Short task:
Reproduce the rows below verbatim, from the line containing "Click the URL address field" through the end of the rows, omitting the pictures.

Rows excerpted from a collection:
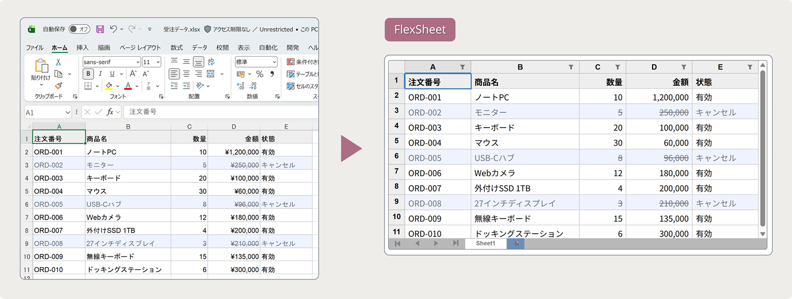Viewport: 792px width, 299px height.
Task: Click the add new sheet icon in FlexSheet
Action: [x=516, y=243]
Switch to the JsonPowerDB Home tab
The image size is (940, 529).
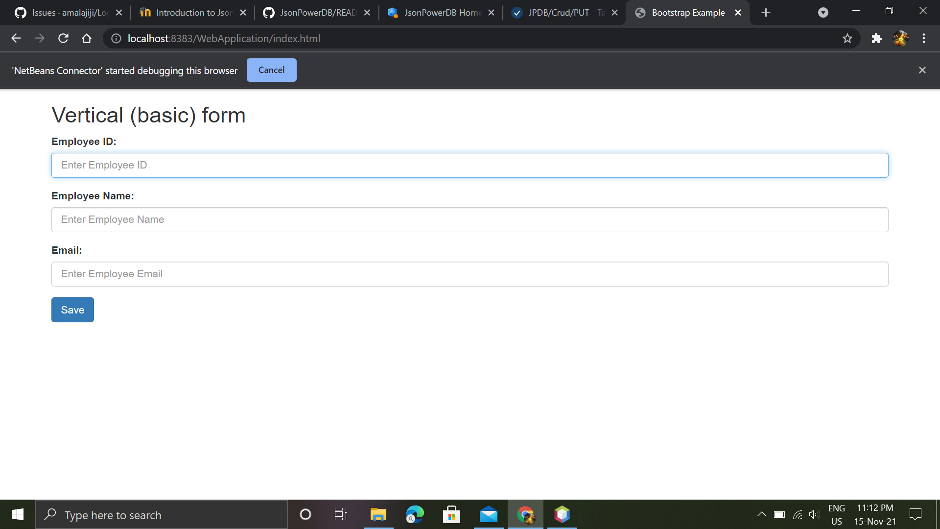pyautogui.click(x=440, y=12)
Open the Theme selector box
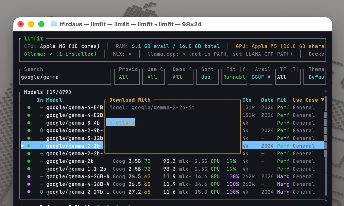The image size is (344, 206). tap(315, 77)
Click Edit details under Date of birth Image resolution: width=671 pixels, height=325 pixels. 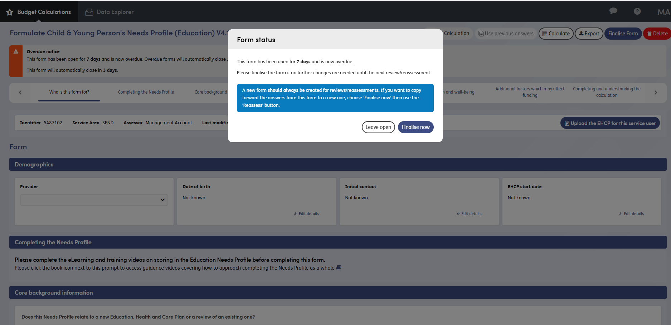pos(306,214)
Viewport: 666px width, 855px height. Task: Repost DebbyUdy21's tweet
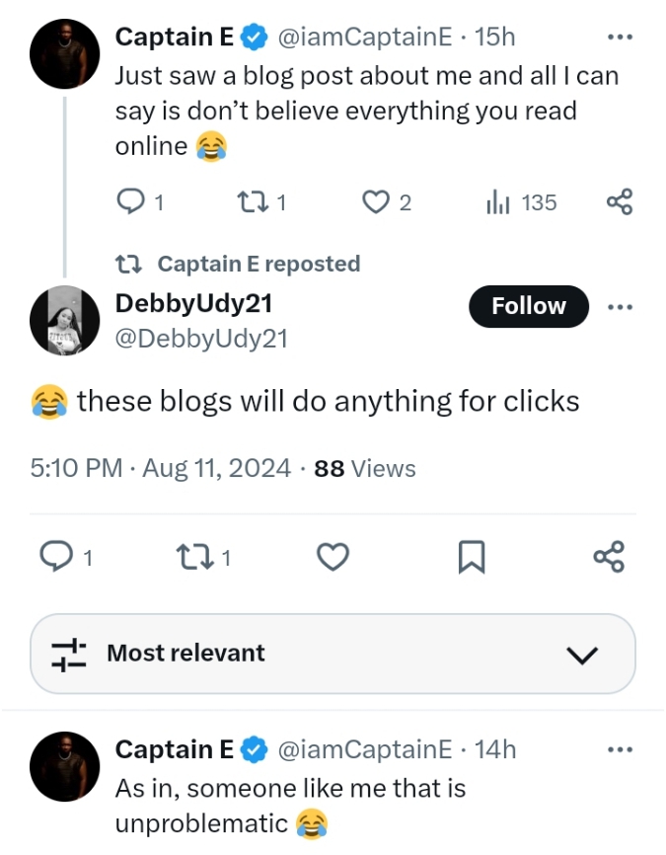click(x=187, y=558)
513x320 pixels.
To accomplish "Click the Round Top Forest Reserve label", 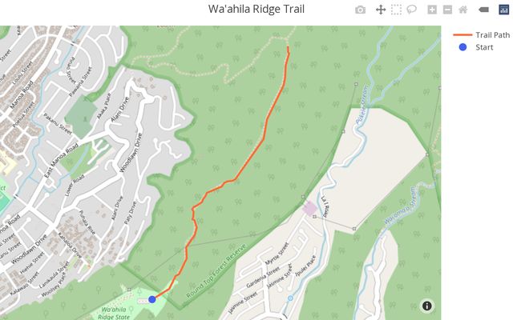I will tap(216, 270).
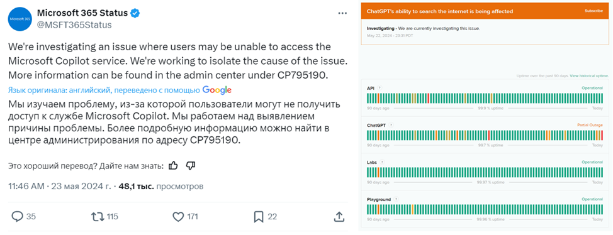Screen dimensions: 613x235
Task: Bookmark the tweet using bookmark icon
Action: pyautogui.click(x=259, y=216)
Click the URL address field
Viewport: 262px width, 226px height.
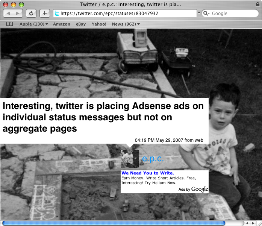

Correct answer:
Click the URL address field
Viewport: 262px width, 226px height.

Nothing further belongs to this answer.